◆ **DATA LISTING**:

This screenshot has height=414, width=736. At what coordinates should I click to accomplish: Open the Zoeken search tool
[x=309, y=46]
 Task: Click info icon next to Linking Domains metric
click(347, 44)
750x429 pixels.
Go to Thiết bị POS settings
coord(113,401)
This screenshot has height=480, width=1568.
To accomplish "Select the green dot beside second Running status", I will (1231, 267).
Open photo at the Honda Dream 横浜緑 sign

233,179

◆ **PROBLEM DESCRIPTION**: Please repeat every one of the lines above word for word.

◆ **FINISHED TASK**:
This screenshot has height=414, width=736. At what coordinates should I click to accomplish: Open the Zoeken search tool
[x=309, y=46]
 Task: Click info icon next to Linking Domains metric
click(347, 44)
750x429 pixels.
Go to Thiết bị POS settings
coord(113,401)
This screenshot has height=480, width=1568.
To accomplish "Select the green dot beside second Running status", I will (1231, 267).
Open photo at the Honda Dream 横浜緑 sign

233,179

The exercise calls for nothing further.